— Task to carry out —
The reply must consist of the entire listing, reproduced exactly.
Data for this exercise START
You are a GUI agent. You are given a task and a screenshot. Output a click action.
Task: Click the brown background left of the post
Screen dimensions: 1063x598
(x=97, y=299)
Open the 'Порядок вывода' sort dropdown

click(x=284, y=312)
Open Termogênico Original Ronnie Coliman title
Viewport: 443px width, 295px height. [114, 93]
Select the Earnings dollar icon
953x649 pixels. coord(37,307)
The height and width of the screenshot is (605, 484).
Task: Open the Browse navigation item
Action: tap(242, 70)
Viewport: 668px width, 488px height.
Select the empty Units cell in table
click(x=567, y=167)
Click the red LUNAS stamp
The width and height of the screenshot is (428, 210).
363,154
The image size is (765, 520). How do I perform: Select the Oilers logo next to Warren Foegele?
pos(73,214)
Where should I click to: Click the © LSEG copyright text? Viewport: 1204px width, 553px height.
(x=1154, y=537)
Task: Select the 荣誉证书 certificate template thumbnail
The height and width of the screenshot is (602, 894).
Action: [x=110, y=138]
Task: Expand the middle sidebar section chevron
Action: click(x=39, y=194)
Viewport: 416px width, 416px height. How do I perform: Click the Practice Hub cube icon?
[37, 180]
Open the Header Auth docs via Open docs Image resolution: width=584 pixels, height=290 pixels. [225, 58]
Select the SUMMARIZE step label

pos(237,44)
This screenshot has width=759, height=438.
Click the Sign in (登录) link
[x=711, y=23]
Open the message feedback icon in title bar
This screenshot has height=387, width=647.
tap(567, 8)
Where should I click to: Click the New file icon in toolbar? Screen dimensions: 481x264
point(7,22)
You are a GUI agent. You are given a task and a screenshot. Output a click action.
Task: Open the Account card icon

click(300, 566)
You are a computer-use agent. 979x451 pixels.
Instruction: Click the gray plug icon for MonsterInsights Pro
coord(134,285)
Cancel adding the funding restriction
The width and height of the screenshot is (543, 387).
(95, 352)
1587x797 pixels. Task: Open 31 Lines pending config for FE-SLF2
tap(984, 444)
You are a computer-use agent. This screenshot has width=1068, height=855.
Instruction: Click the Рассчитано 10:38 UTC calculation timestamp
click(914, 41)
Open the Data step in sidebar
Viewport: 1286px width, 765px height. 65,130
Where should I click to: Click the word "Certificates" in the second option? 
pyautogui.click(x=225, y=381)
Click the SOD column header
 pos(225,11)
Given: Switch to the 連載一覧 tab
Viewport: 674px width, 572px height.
Data for this exercise END
— Your solution —
You are a GUI agent. You are given a task and a screenshot. Output a click action.
Task: Click the brown background left of the post
Screen dimensions: 1063x598
(x=97, y=299)
Open the 'Порядок вывода' sort dropdown

click(x=284, y=312)
Open Termogênico Original Ronnie Coliman title
Viewport: 443px width, 295px height. [114, 93]
Select the Earnings dollar icon
953x649 pixels. coord(37,307)
The height and width of the screenshot is (605, 484).
Task: Open the Browse navigation item
Action: tap(242, 70)
Viewport: 668px width, 488px height.
Select the empty Units cell in table
click(x=567, y=167)
Click the red LUNAS stamp
The width and height of the screenshot is (428, 210).
363,154
The image size is (765, 520). How do I perform: Select the Oilers logo next to Warren Foegele?
pos(73,214)
Where should I click to: Click the © LSEG copyright text? Viewport: 1204px width, 553px height.
(x=1154, y=537)
Task: Select the 荣誉证书 certificate template thumbnail
The height and width of the screenshot is (602, 894).
Action: [x=110, y=138]
Task: Expand the middle sidebar section chevron
Action: click(x=39, y=194)
Viewport: 416px width, 416px height. How do I perform: Click the Practice Hub cube icon?
[37, 180]
Open the Header Auth docs via Open docs Image resolution: width=584 pixels, height=290 pixels. [225, 58]
Select the SUMMARIZE step label

pos(237,44)
This screenshot has width=759, height=438.
Click the Sign in (登录) link
[x=711, y=23]
Open the message feedback icon in title bar
This screenshot has height=387, width=647.
tap(567, 8)
Where should I click to: Click the New file icon in toolbar? Screen dimensions: 481x264
point(7,22)
You are a GUI agent. You are given a task and a screenshot. Output a click action.
Task: Open the Account card icon

click(300, 566)
You are a computer-use agent. 979x451 pixels.
Instruction: Click the gray plug icon for MonsterInsights Pro
coord(134,285)
Cancel adding the funding restriction
The width and height of the screenshot is (543, 387).
(95, 352)
1587x797 pixels. Task: Open 31 Lines pending config for FE-SLF2
tap(984, 444)
You are a computer-use agent. This screenshot has width=1068, height=855.
Instruction: Click the Рассчитано 10:38 UTC calculation timestamp
click(914, 41)
Open the Data step in sidebar
Viewport: 1286px width, 765px height. 65,130
Where should I click to: Click the word "Certificates" in the second option? 
pyautogui.click(x=225, y=381)
Click the SOD column header
 pos(225,11)
Given: Switch to the 連載一覧 tab
Viewport: 674px width, 572px height.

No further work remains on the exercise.